Kennisboertjes en boerinnetjes opgelet! U moet leren begrijpen dat kennis
zoiets is als mest: `met mate goed voor het land, maar in overmaat een
ramp voor ons milieu.' We zitten hier met een lelijk kennisoverschot. Jullie
weledelzeergeleerde betweters hebben onze beschaving met een immens reservoir
van vrij toegankelijke kennis opgescheept. Een reservoir waaruit de gehele
mensheid - ook onze aziatische vrienden - onbeperkt kunnen putten. Kosten:
zilch! Kennis is onschuldig, zegt u? Een culturele erfenis van formaat?
Een onuitputtelijke bron van technologische vernieuwing? Hoho, Kaalslag
van de Ziel zult u bedoelen, Geestverontreiniging en Technologische Overlast!
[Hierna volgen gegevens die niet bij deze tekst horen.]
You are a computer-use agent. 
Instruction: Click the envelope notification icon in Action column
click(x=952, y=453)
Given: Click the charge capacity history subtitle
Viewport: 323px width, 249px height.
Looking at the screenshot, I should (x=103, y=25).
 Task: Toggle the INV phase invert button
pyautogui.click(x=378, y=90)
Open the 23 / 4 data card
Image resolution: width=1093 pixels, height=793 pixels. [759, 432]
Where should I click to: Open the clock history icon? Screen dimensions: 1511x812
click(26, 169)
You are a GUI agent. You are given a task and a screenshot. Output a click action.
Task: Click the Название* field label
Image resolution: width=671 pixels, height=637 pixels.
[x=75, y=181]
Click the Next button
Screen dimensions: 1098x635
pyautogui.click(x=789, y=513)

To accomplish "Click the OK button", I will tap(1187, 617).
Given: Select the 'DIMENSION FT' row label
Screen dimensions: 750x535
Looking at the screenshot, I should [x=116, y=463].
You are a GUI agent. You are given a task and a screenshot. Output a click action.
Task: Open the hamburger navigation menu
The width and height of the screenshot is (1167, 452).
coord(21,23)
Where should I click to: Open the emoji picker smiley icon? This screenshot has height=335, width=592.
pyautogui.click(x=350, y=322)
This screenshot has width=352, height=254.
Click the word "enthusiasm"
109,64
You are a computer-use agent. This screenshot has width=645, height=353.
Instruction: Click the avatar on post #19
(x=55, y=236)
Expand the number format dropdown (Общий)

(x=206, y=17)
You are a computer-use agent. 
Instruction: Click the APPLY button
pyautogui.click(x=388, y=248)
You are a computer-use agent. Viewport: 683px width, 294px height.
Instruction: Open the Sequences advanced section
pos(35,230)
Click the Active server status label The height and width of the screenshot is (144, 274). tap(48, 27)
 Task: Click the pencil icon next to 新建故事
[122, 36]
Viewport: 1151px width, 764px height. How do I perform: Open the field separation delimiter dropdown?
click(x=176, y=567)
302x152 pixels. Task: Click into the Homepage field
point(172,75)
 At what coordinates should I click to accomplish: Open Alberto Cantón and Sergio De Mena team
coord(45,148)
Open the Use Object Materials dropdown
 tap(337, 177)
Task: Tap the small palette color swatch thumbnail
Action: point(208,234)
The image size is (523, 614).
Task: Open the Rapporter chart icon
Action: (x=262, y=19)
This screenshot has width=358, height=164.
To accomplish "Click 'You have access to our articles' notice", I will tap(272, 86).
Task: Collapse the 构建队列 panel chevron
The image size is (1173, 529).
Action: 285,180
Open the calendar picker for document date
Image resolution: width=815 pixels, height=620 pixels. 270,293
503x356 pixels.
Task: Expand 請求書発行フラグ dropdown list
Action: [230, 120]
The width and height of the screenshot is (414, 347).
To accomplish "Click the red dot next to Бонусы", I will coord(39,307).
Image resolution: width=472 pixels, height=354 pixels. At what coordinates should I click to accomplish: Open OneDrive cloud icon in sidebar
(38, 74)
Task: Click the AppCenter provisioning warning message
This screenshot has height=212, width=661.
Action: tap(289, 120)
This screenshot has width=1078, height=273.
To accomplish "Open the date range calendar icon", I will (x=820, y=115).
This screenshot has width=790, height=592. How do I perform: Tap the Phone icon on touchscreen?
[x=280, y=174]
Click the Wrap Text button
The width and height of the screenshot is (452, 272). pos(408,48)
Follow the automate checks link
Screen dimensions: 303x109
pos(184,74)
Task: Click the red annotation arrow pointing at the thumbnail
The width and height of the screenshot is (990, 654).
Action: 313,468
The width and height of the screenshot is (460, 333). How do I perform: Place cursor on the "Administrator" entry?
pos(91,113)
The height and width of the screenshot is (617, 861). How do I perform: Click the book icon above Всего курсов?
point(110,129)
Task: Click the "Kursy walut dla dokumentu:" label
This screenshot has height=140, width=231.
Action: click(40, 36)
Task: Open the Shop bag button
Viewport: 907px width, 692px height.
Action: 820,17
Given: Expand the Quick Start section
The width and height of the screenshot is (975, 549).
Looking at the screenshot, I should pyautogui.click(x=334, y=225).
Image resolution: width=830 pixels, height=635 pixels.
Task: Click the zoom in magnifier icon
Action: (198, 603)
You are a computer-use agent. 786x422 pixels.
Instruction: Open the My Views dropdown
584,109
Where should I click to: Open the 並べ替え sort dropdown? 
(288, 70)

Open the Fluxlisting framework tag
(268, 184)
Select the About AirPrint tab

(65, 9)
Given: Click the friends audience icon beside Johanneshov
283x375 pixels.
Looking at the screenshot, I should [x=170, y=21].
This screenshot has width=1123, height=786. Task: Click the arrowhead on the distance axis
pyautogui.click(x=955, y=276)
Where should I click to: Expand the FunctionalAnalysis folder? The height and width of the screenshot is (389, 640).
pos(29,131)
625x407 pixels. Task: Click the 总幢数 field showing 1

Het nageslacht zit er mooi mee, want die kennis raak je nooit meer kwijt.
Die breekt niet af en er zitten stukken bij met een halfwaardetijd van
eeuwen, dat is het probleem! Het is gewoon niet voldoende om jullie `Harvard
kwaliteit tegen Timboektoe prijzen' via een transferpunt in de derde
geldstroom te lozen. Nee, wat we nodig hebben is het Ei van Columnus: een
nieuwe studierichting `Kennisverdelging', met bijbehorende epsilon-delta
propedeuse, dat speelt in op de maatschappelijke behoefte en voor je
't weet zit er een numerus clausus op!
Wijlen Immanuel Kant, heeft dit allemaal zien aankomen. Reeds in 1763
ging hij, in een geschrift over de `Verkeerde Spitsvondigheid',
te keer tegen de nodeloze hersengymnastiek van geleerden:
`De wetenswaardigheden hopen zich tegenwoordig op. Het zal niet lang
meer duren of onze capaciteit en tijd van leven is ontoereikend om alleen
al de nuttigste dingen er uit te halen. Er zijn rijkdommen in overvloed;
om deze tot ons te nemen, moeten we behoorlijk wat overbodige rommel wegwerpen.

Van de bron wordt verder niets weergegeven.